The Sons of Mudboy perform their variation of W. C. Handy’s “Memphis Blues” also known as “Mr. Crump Don’t Allow It Here” at the Sid Selvidge Tribute Concert at the Levitt Shell in Overton Park, 6/25/13
The band Sons of Mudboy AKA Three-Legged Dog is the logical outgrowth of the super Memphis group Mudboy and the Neutrons, which I have discussed at length in the past. Sons of Mudboy consists of Steve Selvidge, Luther Dickinson, Cody Dickinson and Paul Taylor, and as such was the perfect group to close out Tuesday night’s celebration of the life and work of Steve’s dad Sid Selvidge. The band played an acoustic set, which was followed by a fairly lengthy documentary about Sid Selvidge in which the late singer-songwriter discussed the impact of Furry Lewis and Black culture on his music, and also where he discussed the origins of the name Mudboy and the Neutrons. Then the band Son of Mudboy came back out and closed out this most important night of Memphis music with a final electric set.
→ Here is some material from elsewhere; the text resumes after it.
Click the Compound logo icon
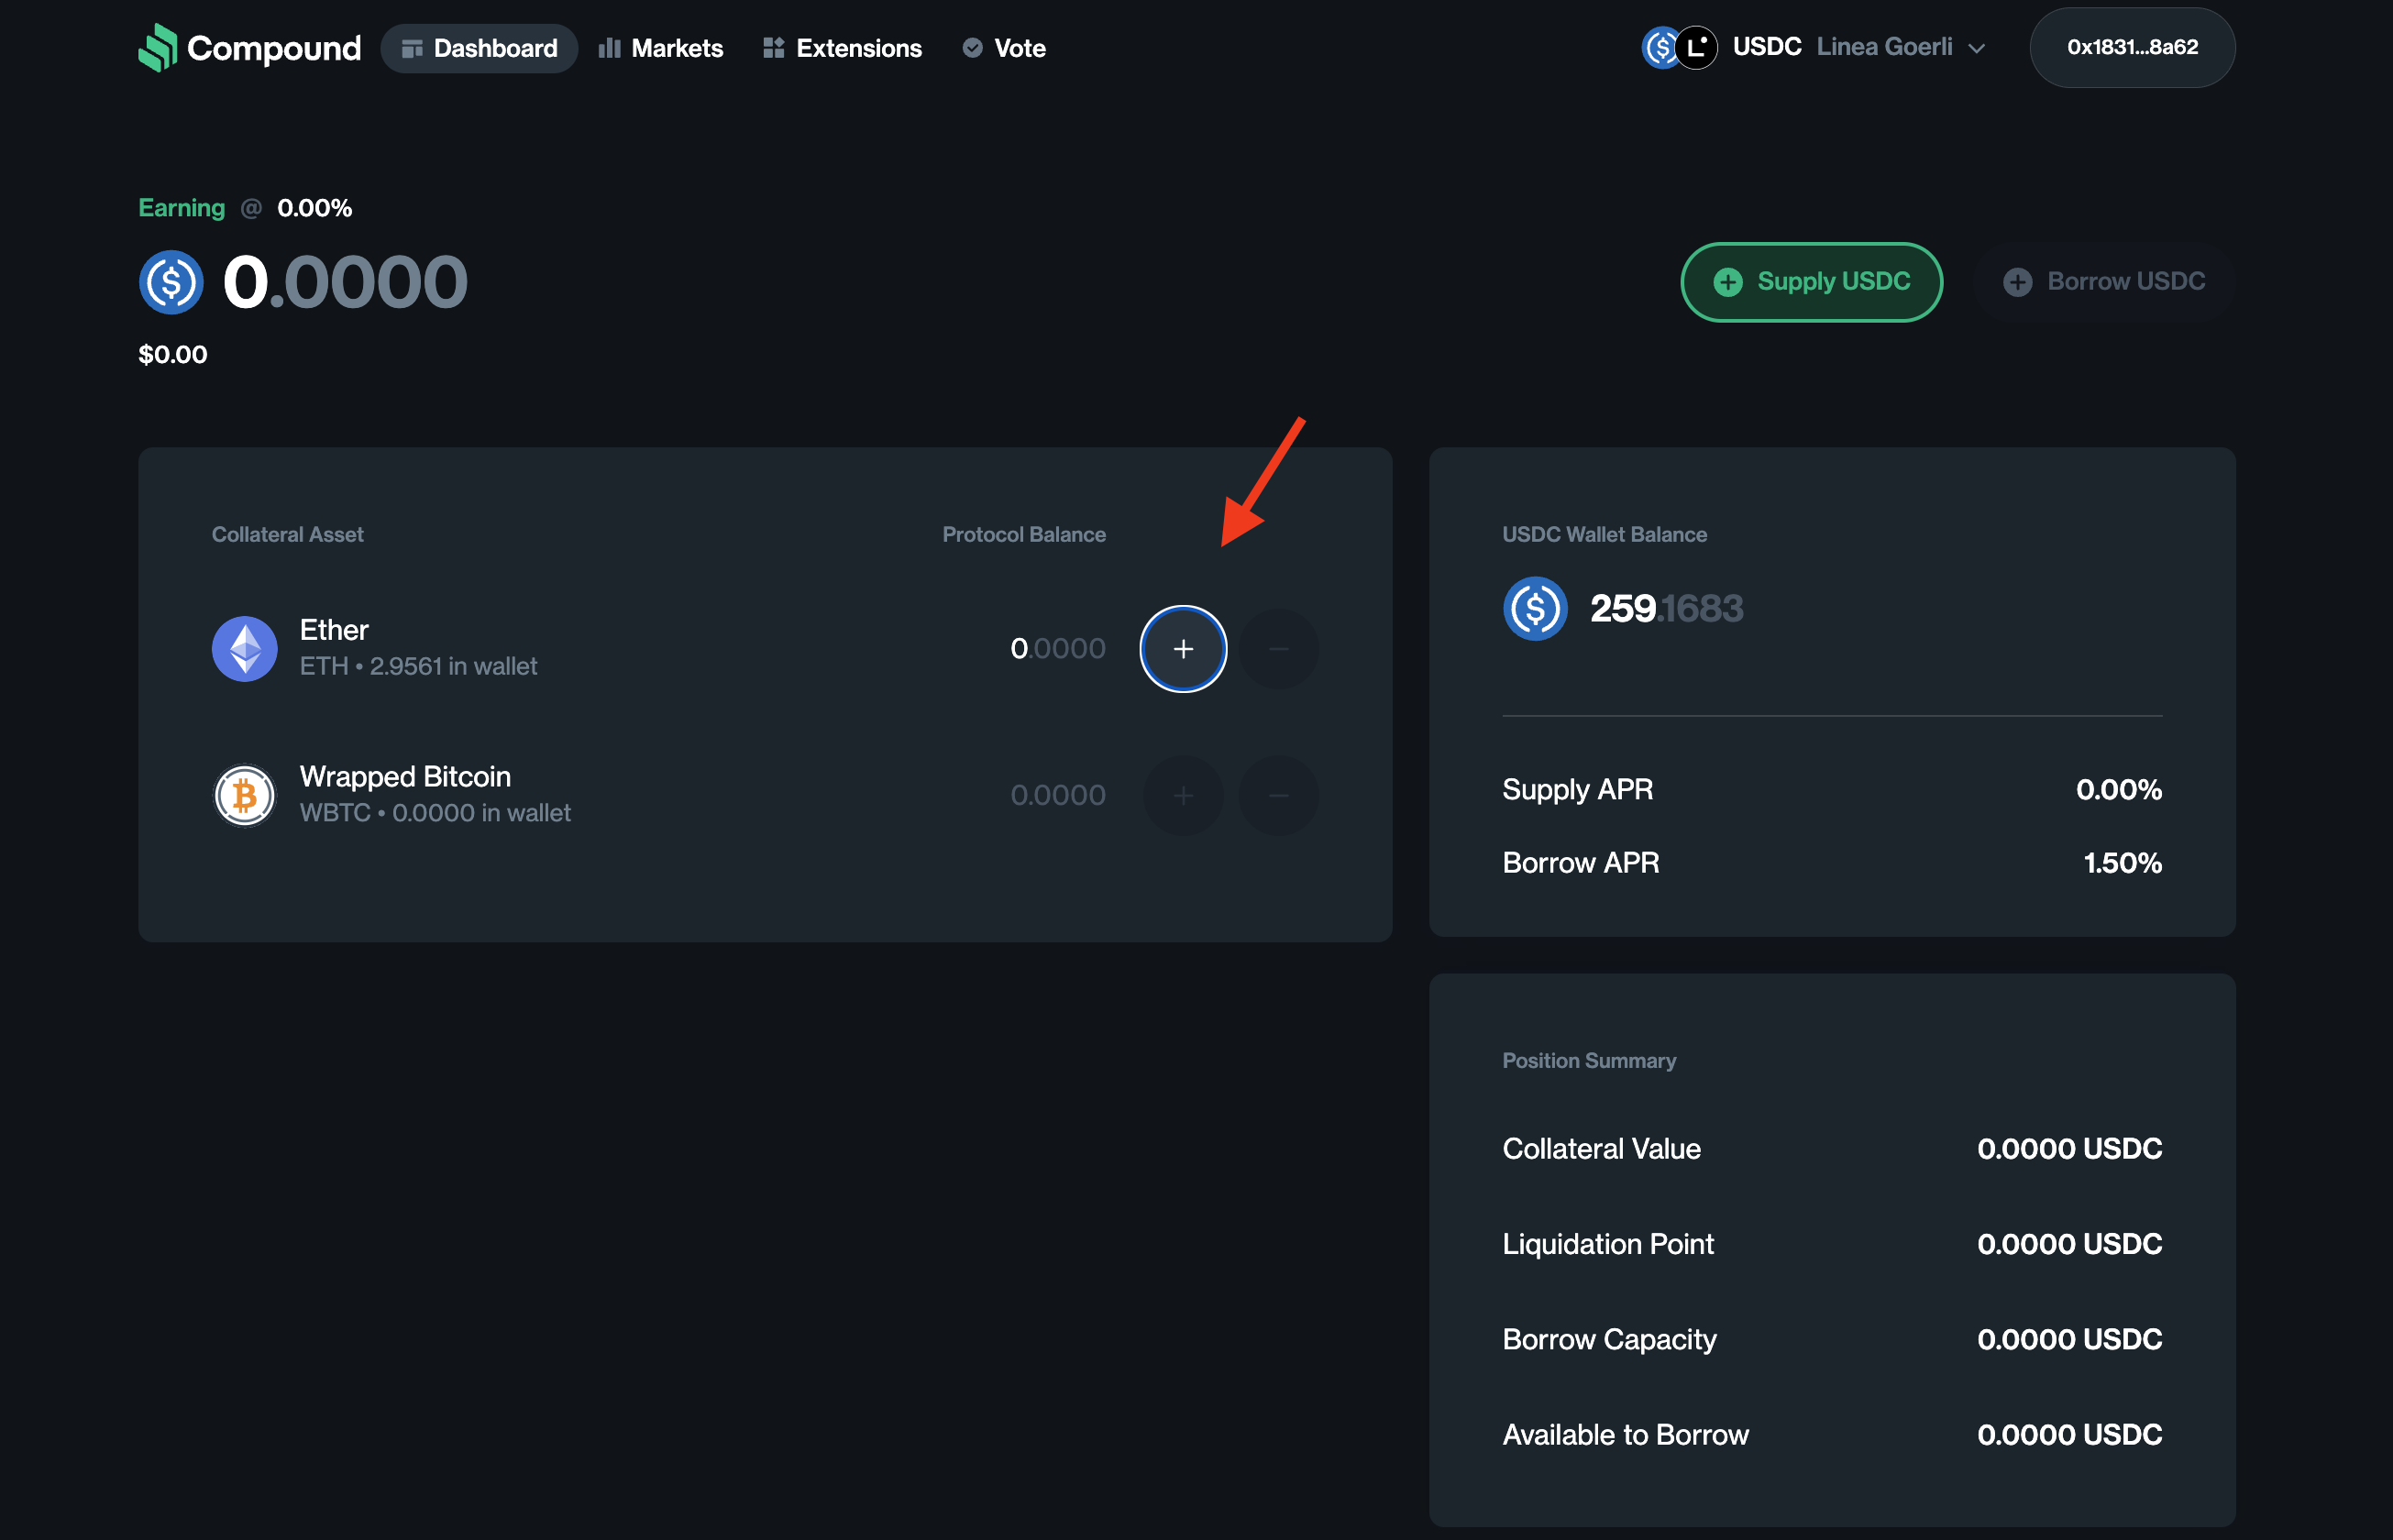Viewport: 2393px width, 1540px height. [x=157, y=48]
Son of Mudboy performing Furry Lewis’ “Casey Jones” live at their Mingelwood Hall gig on Wednesday, April 3, 2013. This version of “Casey Jones” is also sometimes called “On The Road Again” or “Natural Born Eastman”, and paints a rather different image of the railroad hero than the traditional ballad. The origin of the term is obscure (perhaps deriving from “easy man”) but in old Black slang, an “eastman” was a pimp, and Furry Lewis emphasized Jones as a ladies man and rambler rather than a traditional hero.
I never got to hear Mudboy and the Neutrons in person, the rather bizarre Memphis supergroup consisting of Jim Dickinson, Lee Baker, Jimmy Crosthwait and Sid Selvidge, but I have been fortunate enough to hear their records. The spirit of Mudboy lives on in the form of Son of Mudboy, formerly Three-Legged Puppy, consisting of Luther and Cody Dickinson, Steve Selvidge and Paul Taylor. At their Minglewood Hall performance last night, Son of Mudboy performed traditional songs like “Casey Jones on the Road Again AKA Natural Born Eastman”, “Didn’t We Shake Sugaree”, “The Dark End of the Street” and “Going to Brownsville”, all songs that would be familiar to anyone who has heard the recorded works of Mudboy and the Neutrons. The rousing second set closed with Jim Dickinson’s feel-good call to civic revolution “Power to the People”, with its famous line “Lucille was there, but Beale Street was gone.” The crowd of a hundred or so demanded an encore, and the band obliged with the slow and mournful drug ballad “Codine” and a final joyful reading of “Hey, Bo Diddley.” Son of Mudboy will appear each Wednesday at Minglewood Hall during the month of April, starting at 8 PM.